Segment Start: Extract provided

Medical News

Will My Breast Cancer Come Back?

An Update from the 2-PREVENT Breast Cancer Translational Center for Excellence

Angela DeMichele, MD, MSCE
Co-Leader, Breast Cancer Research Program
Co-Director, 2-PREVENT Breast Cancer Translational Center for Excellence
Abramson Cancer Center, Penn Medicine
2022 PA Breast Cancer Coalition Potamkin Prize Winner

While many patients are cured of early breast cancer, there is still a group of patients who relapse at some point in their lifetime with incurable metastatic breast cancer. There is currently no tool available in practice to identify which patients will relapse after completing treatment, so “watchful waiting” is the standard. Thus, though many patients will ultimately be cured, without a way to proactively monitor for disease before relapse, every patient diagnosed carries the weight of anxiety and fear about recurrence. Our focus has been to determine how to prevent metastatic breast cancer by identifying patients with tumor cells that remain dormant over many years and find ways to prevent those cells from causing a recurrence.

Dormant cells (DTCs) are “sleeper cells” that are not dividing or utilizing any external energy sources. Laboratory studies have shown how these cells stay alive to ultimately reactivate and spread through a variety of different mechanisms. Preclinical studies in mice can kill these dormant cells and prevent breast cancer recurrence. However, to develop clinical strategies to identify and treat these dormant “sleeper” cells in breast cancer survivors to prevent recurrence, we need a way to find the patients who have them and to determine if our treatments work in real time – otherwise, it will take a lifetime to see results.

Currently, a DTC test is available to identify dormant cells in the bone marrow of breast cancer survivors. We know from large scale studies of tens of thousands of patients over the last 25 years that DTCs detected in bone marrow are a risk factor that increases the risk of relapse and death anywhere from 2 to 4-fold higher than that of patients without them. However, despite this knowledge, we do not use the DTC test in practice because we lack evidence and interventions on how to change the outcome of patients with a positive DTC test.

Within the 2-PREVENT Center, we have undertaken large scale studies to develop ways to detect DTCs, monitor breast cancer survivors for them, and treat them when we find them. The goal is to be able to monitor any patient who has been treated for breast cancer with this test, and to have treatments available that will get rid of these cells, preventing metastatic relapse and leading to cure. We have also begun testing the blood of the patients in these studies to see if there is evidence of tumor cells there. This test detects fragments of DNA from tumor cells that have reactivated. We now know that this is often detected just a few months before a recurrence.

These ongoing studies will enable us to develop the best strategies for screening breast cancer survivors for dormant “sleeper cells” with the DTC test as a surrogate biomarker and be able to see how adding the ctDNA test to the surveillance strategy can improve it. We will be able to fully understand whether drugs we are testing in our trials that target these cells have a sustained effect by both watching for relapse in patients at high risk of recurrence, and by determining whether an undetectable DTC test predicts long term benefit from these treatments. The success of this testing, treating and surveillance could provide every breast cancer survivor with the peace of mind to be proactive and the ability to cure remaining patients who relapse and die of this disease.

Segment End: Extract provided

**Problem to solve:** Copy the passage of the breast cancer recurrence update from "While many patients" to "causing a recurrence.", changing "watchful waiting" to "active monitoring".

Segment Start: Given information

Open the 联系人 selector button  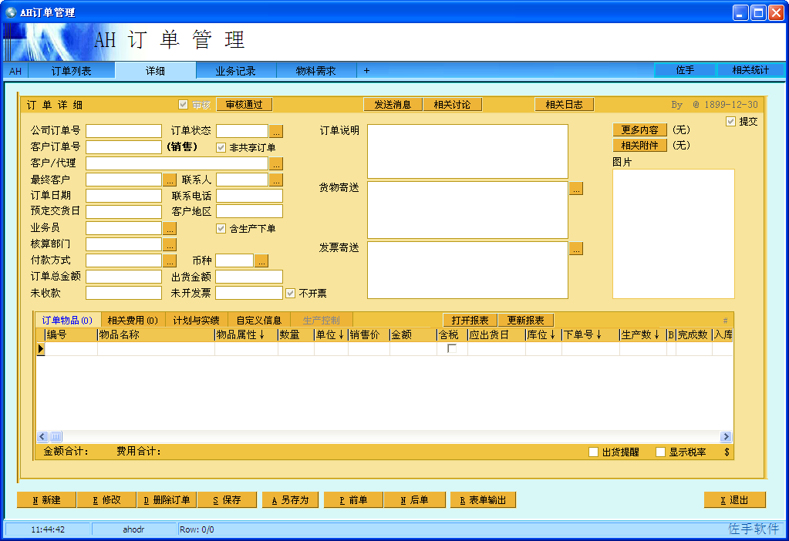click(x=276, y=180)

Segment End: Given information
Segment Start: Given information

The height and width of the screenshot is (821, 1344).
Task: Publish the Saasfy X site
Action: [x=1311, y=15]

Segment End: Given information

**Result below:**
While many patients are cured of early breast cancer, there is still a group of patients who relapse at some point in their lifetime with incurable metastatic breast cancer. There is currently no tool available in practice to identify which patients will relapse after completing treatment, so “active monitoring” is the standard. Thus, though many patients will ultimately be cured, without a way to proactively monitor for disease before relapse, every patient diagnosed carries the weight of anxiety and fear about recurrence. Our focus has been to determine how to prevent metastatic breast cancer by identifying patients with tumor cells that remain dormant over many years and find ways to prevent those cells from causing a recurrence.